▶ [INPUT MATERIAL]
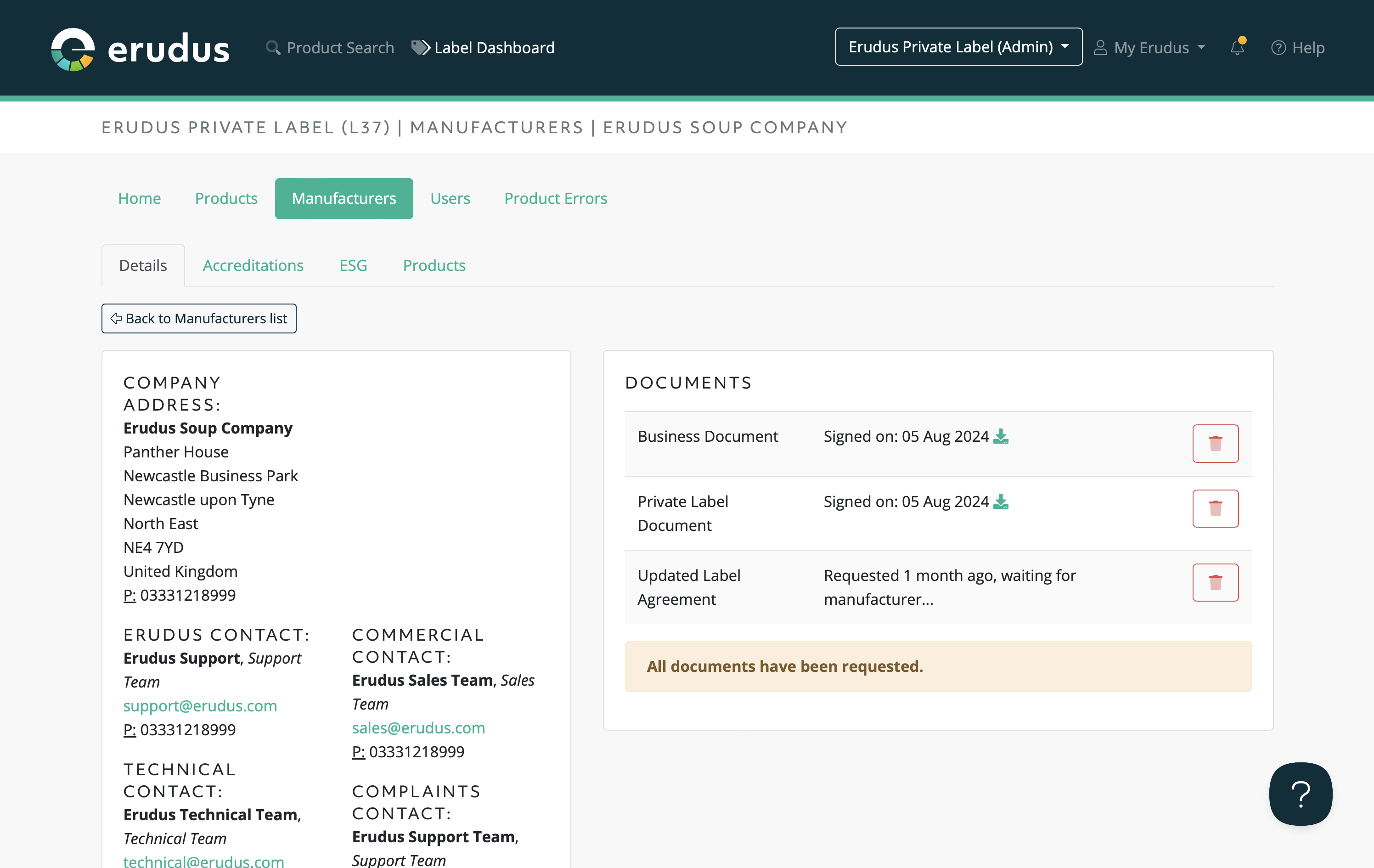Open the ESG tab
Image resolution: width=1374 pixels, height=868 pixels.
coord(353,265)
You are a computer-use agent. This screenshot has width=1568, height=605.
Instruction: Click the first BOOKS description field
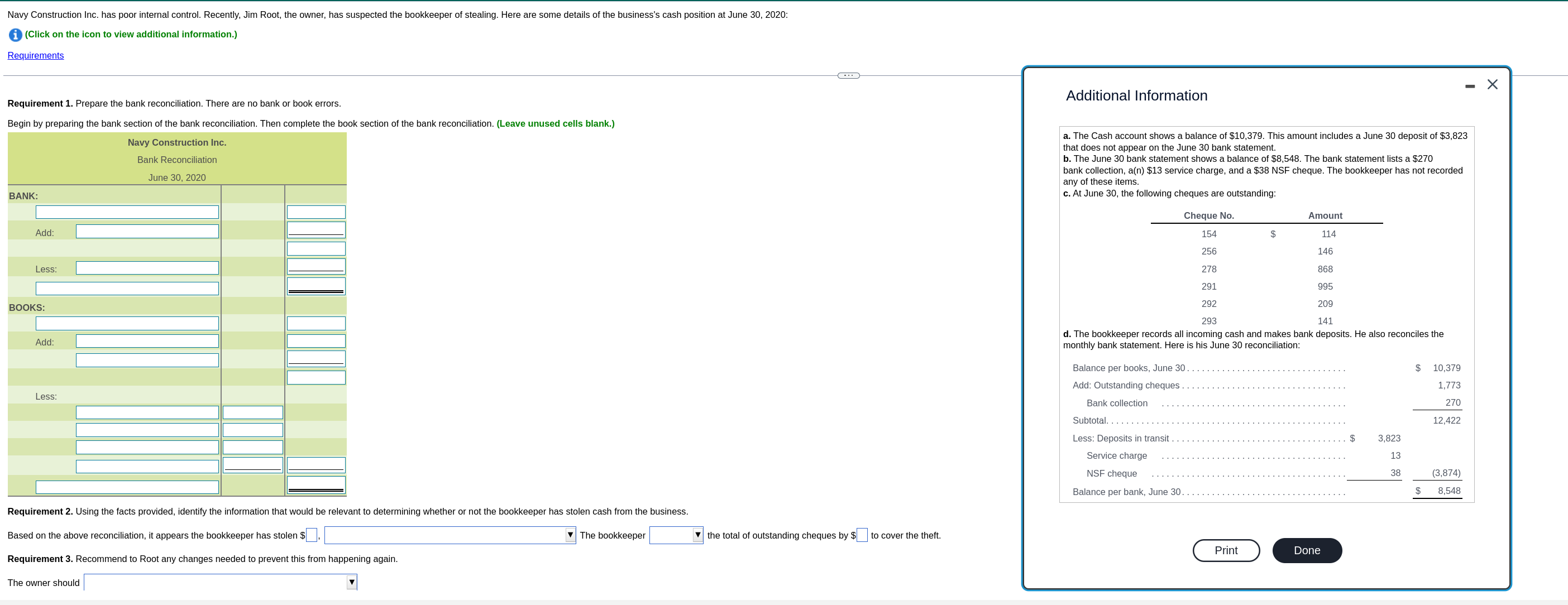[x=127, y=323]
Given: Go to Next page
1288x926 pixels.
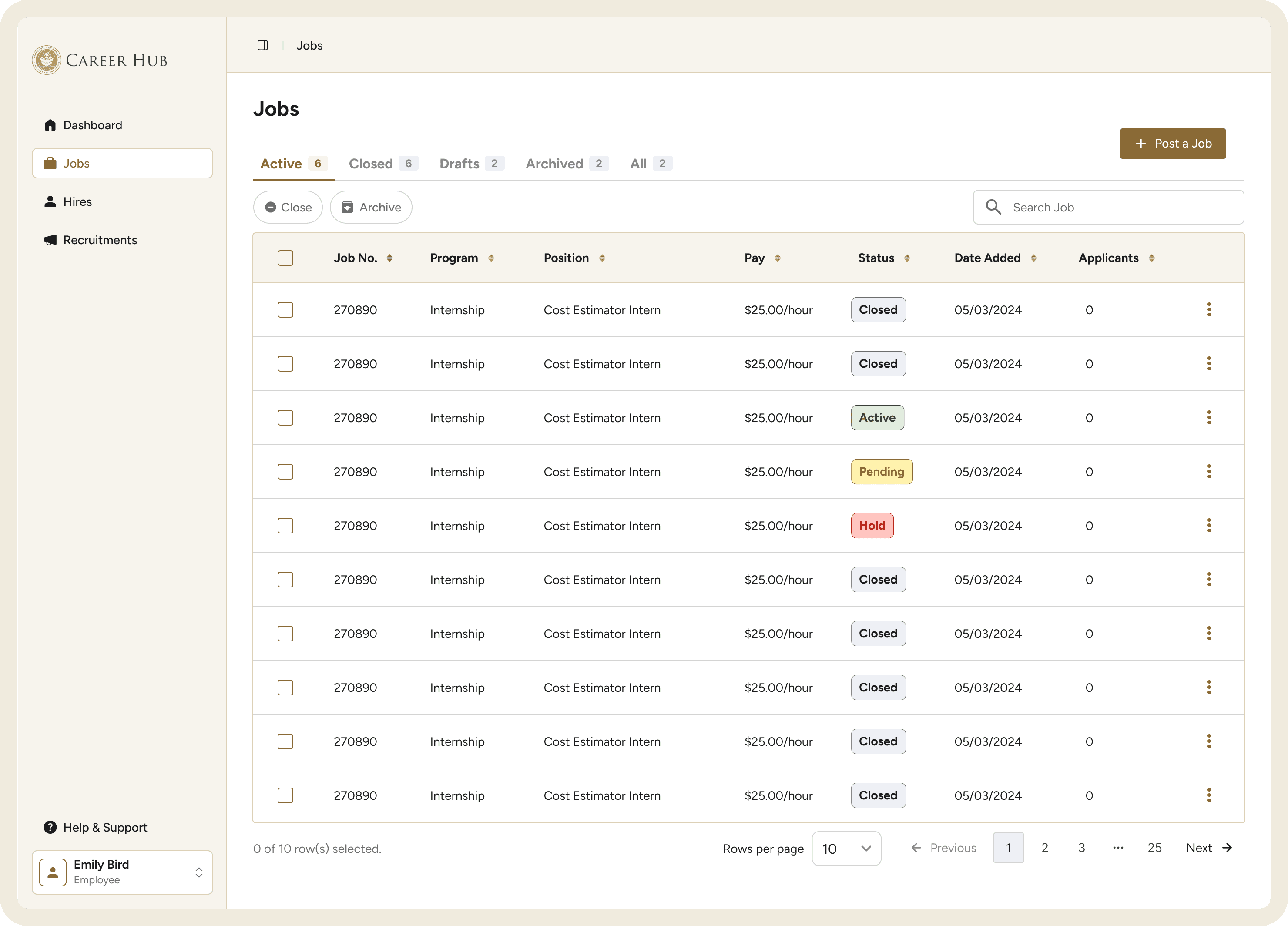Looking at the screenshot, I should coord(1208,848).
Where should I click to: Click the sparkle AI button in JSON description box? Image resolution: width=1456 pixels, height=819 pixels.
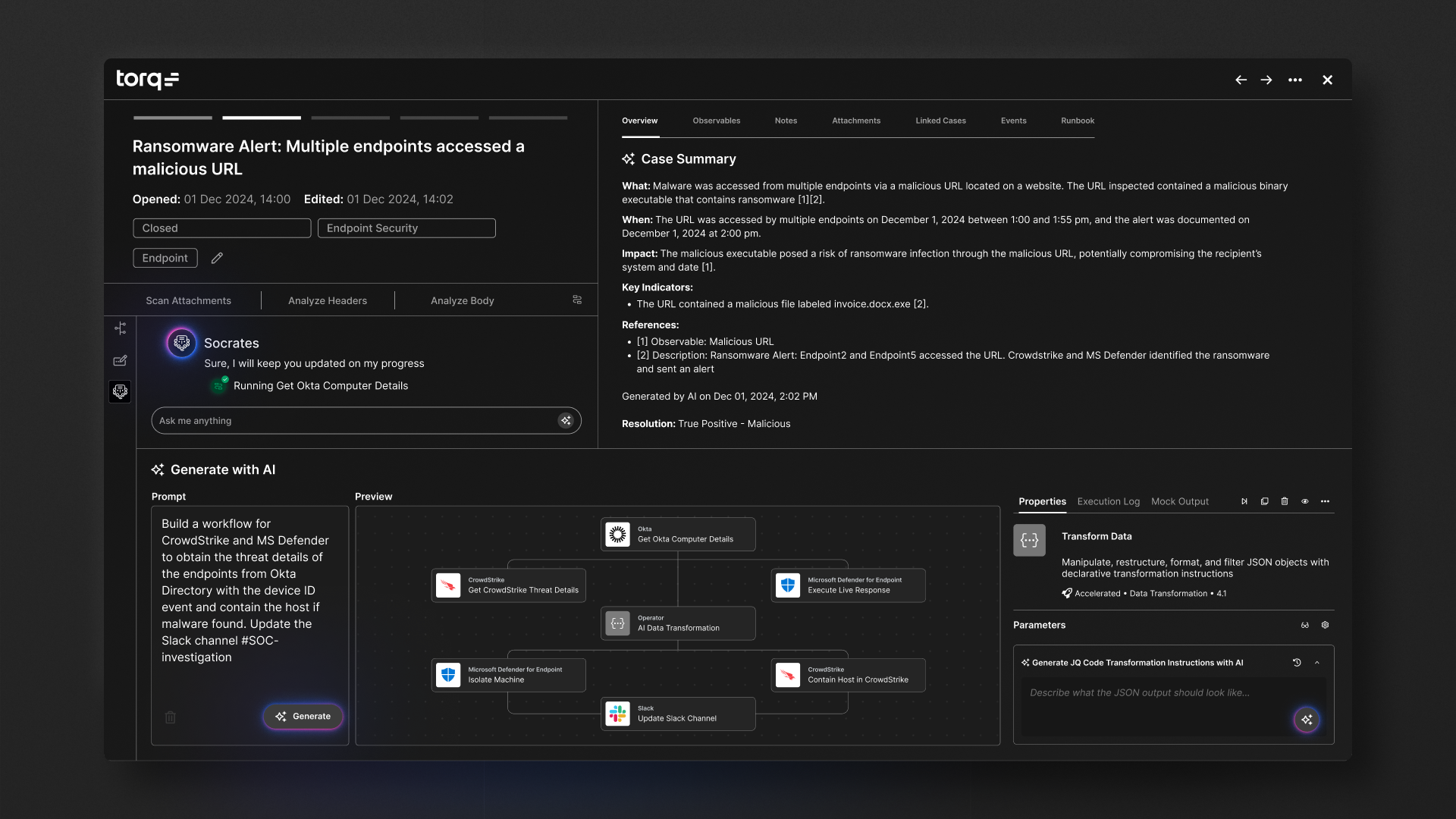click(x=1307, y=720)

▶ [REQUIREMENT] Reproduce precisely the lines of the entries above, from the one containing "1288x926 pixels." through the final one, both ends included, and omit the pictures.

▶ [REPLY TO THE TASK]
1288x926 pixels.
Looking at the screenshot, I should coord(1208,848).
Where should I click to: Click the sparkle AI button in JSON description box? Image resolution: width=1456 pixels, height=819 pixels.
click(x=1307, y=720)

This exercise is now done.